● YOUR ASSIGNMENT
Two lines mark the range in the entries below: the one holding "Refresh the list with reload icon" and the one holding "You are a computer-use agent. Image". Set down those two and all lines between them, exactly.

(Stored data entries)
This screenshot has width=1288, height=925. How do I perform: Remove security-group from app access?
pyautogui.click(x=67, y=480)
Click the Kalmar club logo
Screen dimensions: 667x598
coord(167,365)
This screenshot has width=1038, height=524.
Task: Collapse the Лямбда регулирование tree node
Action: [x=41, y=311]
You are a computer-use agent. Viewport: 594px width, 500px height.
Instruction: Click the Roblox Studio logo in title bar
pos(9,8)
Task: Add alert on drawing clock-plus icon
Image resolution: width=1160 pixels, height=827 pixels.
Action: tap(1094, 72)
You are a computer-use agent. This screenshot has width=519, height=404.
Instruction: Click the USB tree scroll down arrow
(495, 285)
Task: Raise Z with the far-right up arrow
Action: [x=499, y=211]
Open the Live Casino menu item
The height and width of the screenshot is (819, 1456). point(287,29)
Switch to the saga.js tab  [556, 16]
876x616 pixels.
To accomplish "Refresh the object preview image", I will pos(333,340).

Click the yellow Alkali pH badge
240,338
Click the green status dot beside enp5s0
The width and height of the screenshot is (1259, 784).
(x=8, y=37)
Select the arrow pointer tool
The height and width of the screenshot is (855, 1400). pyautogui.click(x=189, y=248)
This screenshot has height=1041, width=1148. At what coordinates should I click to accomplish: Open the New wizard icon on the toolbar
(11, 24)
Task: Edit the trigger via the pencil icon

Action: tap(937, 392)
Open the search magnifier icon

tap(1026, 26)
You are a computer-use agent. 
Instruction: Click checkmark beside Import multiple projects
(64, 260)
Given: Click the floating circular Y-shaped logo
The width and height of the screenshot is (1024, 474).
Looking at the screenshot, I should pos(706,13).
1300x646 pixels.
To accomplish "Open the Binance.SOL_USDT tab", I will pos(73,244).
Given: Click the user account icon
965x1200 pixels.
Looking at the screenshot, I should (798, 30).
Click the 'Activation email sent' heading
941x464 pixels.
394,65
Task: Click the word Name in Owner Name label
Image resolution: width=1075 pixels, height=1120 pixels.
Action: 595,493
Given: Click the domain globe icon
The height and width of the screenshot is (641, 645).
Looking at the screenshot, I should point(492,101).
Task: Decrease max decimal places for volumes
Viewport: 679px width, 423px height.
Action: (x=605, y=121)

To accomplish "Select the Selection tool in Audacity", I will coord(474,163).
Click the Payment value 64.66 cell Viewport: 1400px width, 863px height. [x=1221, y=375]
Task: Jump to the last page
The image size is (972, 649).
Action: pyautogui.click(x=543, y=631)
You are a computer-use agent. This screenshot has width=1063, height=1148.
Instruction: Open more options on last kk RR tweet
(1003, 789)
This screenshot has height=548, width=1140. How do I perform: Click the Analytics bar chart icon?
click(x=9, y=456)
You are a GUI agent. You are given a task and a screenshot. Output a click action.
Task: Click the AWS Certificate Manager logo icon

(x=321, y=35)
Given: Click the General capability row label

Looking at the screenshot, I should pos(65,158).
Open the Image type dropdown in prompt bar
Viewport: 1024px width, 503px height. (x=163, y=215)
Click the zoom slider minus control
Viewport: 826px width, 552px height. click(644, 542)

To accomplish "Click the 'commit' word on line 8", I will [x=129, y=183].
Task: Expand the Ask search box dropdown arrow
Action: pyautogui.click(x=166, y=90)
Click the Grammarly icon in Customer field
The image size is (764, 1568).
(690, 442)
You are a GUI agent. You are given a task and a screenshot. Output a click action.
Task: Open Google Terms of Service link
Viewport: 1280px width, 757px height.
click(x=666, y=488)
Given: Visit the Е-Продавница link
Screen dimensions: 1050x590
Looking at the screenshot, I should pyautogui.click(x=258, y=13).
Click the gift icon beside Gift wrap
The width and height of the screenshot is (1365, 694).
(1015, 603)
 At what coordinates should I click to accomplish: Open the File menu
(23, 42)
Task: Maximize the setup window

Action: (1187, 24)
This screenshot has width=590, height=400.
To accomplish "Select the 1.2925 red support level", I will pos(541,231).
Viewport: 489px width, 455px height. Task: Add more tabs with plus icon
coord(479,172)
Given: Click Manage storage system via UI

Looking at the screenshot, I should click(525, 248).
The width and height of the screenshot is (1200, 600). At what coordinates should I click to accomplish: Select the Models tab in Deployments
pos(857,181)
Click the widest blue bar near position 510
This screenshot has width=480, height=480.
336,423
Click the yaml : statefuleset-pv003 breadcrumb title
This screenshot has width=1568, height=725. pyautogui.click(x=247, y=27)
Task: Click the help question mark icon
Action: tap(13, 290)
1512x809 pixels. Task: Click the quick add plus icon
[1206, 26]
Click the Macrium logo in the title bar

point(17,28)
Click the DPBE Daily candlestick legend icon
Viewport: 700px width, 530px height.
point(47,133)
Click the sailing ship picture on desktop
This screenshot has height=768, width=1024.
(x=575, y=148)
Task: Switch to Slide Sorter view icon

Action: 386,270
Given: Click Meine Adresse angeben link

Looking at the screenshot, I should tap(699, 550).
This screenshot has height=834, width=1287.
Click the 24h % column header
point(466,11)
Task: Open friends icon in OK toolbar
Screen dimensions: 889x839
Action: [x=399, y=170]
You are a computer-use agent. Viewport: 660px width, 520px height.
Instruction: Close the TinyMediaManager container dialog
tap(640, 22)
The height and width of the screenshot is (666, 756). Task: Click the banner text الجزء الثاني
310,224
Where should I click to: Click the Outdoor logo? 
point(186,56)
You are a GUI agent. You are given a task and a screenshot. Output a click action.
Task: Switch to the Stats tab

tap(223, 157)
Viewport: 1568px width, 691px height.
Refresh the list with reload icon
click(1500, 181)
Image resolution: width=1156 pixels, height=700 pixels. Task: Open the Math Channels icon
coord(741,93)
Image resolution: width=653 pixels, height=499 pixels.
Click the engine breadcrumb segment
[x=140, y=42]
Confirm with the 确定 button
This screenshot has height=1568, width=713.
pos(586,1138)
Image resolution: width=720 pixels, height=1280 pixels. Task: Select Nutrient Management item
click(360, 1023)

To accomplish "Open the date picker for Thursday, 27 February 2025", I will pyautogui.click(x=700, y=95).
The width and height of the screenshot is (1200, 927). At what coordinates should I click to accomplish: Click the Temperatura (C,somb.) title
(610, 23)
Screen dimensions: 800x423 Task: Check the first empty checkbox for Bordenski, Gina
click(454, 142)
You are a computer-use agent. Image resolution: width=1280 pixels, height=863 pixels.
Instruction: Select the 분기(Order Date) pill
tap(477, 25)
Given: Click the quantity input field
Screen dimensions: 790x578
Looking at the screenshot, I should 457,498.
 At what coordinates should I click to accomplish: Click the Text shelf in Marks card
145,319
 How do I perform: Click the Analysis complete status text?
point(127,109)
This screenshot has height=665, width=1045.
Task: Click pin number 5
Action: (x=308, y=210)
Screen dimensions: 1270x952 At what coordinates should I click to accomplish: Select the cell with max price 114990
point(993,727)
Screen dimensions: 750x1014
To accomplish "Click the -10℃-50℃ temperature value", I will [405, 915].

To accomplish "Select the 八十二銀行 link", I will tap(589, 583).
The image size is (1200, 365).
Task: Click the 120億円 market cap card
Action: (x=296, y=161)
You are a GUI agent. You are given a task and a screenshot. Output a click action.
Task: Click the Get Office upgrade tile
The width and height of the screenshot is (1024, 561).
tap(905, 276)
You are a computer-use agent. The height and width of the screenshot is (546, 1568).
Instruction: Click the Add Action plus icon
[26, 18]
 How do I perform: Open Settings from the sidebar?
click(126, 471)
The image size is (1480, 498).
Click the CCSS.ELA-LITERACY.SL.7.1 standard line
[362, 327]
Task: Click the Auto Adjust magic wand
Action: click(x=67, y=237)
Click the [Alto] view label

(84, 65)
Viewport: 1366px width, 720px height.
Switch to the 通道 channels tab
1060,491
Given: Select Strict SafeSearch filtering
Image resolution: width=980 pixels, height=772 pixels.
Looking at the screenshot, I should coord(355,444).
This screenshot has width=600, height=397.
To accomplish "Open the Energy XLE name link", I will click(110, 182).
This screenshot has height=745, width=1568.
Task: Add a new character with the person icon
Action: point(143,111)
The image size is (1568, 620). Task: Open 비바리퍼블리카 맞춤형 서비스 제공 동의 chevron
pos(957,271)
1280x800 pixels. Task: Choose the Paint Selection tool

● SOLUTION FOR THIS PROBLEM
Refresh the list with reload icon
click(1500, 181)
Image resolution: width=1156 pixels, height=700 pixels. Task: Open the Math Channels icon
coord(741,93)
Image resolution: width=653 pixels, height=499 pixels.
Click the engine breadcrumb segment
[x=140, y=42]
Confirm with the 确定 button
This screenshot has height=1568, width=713.
pos(586,1138)
Image resolution: width=720 pixels, height=1280 pixels. Task: Select Nutrient Management item
click(360, 1023)

To accomplish "Open the date picker for Thursday, 27 February 2025", I will pyautogui.click(x=700, y=95).
The width and height of the screenshot is (1200, 927). At what coordinates should I click to accomplish: Click the Temperatura (C,somb.) title
(610, 23)
Screen dimensions: 800x423 Task: Check the first empty checkbox for Bordenski, Gina
click(454, 142)
You are a computer-use agent. Image resolution: width=1280 pixels, height=863 pixels.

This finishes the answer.